[Records drawn from a dataset]
▽

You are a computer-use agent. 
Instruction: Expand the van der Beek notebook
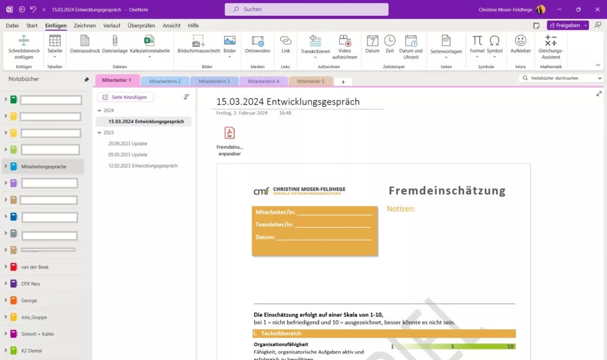5,267
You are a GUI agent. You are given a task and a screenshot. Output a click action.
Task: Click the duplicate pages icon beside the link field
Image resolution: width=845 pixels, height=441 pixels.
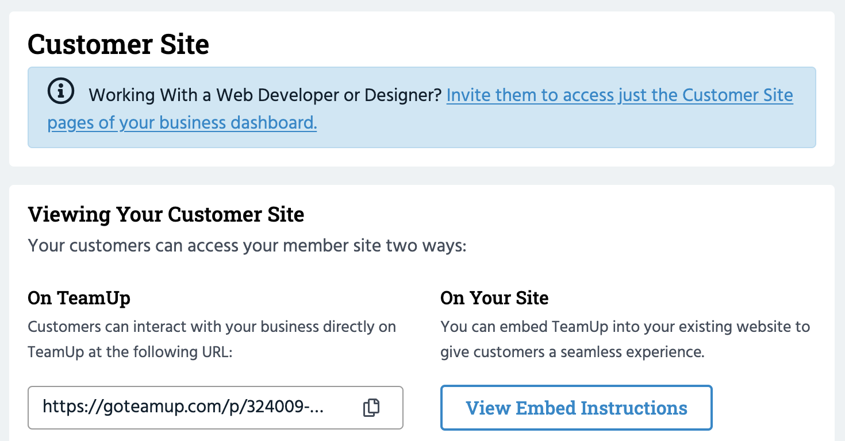click(x=371, y=408)
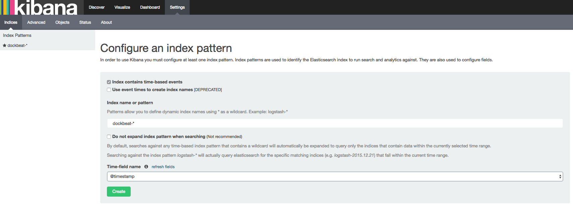Select the Settings tab

coord(177,7)
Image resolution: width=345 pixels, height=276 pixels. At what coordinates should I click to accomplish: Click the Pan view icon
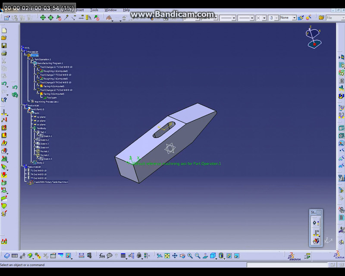[x=174, y=255]
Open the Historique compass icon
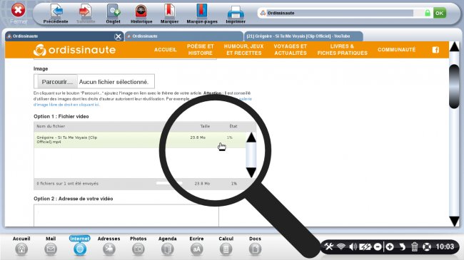 click(x=141, y=11)
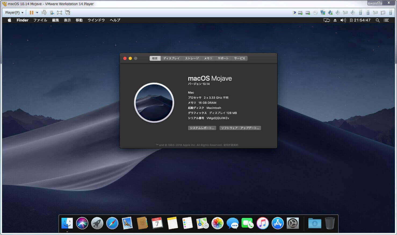Launch Siri from the Dock

[82, 223]
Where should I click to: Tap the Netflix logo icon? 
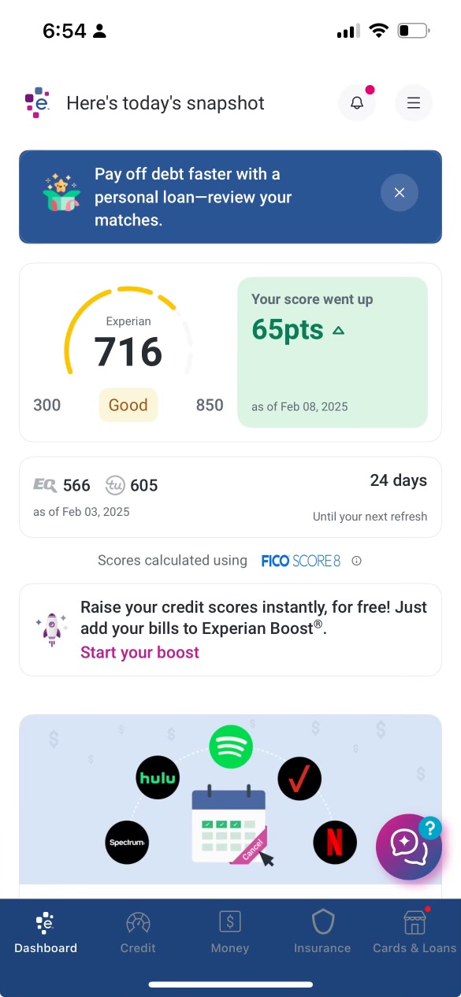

△

What you need to do. Determine how many lines of the records above contain the word "agent", and report only that number.

Answer to this exercise. 2